Ich habe die alten PST-Dateien übernommen, das alte Adressbuch eingebunden und spamBayes installiert). Seit dem ersten Aufruf erhalte ich die Fehlermeldung:

Die Erweiterung "c:\windows\System32\XCLOExt.dll" konnte nicht installiert oder geladen werden.Das Problem kann u.U. durch das Benutzen von "Erkennen und Reparieren" in der Hilfe behoben werden. 

Ein Officeupdate hat nichts gebracht (vorher hatte ich auch eine einigermaßen aktuelle Version).

Wofür ist die Datei XCLOExt.dll. Wie bekomme ich den Fehler weg?
Blauäugig wollte ich der Empfehlung "Erkennen und Reparieren" nicht folgen.
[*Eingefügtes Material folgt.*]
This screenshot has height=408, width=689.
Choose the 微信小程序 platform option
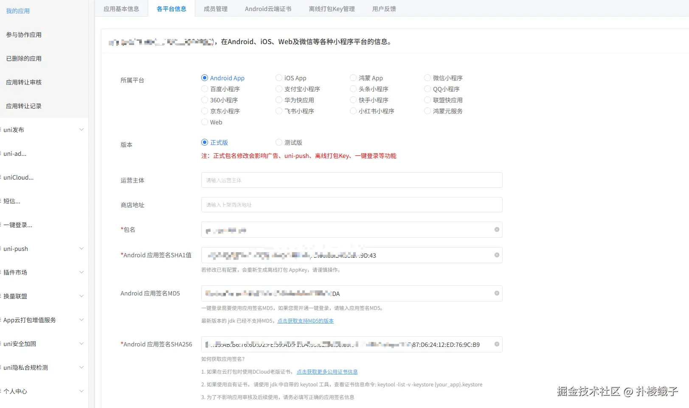[427, 78]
Konnte bislang im www nicht fündig werden. Wer kann mir weiterhelfen?

Danke,
PETER


----------



## Georg Melher (12. Mai 2004)

Hi Peter,

ich denke das hat nichts mit dem Office Update, sondern mit einer Komponente von Office 2003 zu tun.
Hast Du ausnahmslos alles installiert oder eine benutzerdefinierte Installation durchgeführt ? Sieht eigentlich danach aus, als würde eine Funktion fehlen, die eben diese Datei benötigt.


----------



## HPB (12. Mai 2004)

*installation benutzerdefiniert durchgeführt*

Die Installation habe ich benutzerdefiniert durchgeführt. Das Setup wurde auch erfolgreich beendet.


----------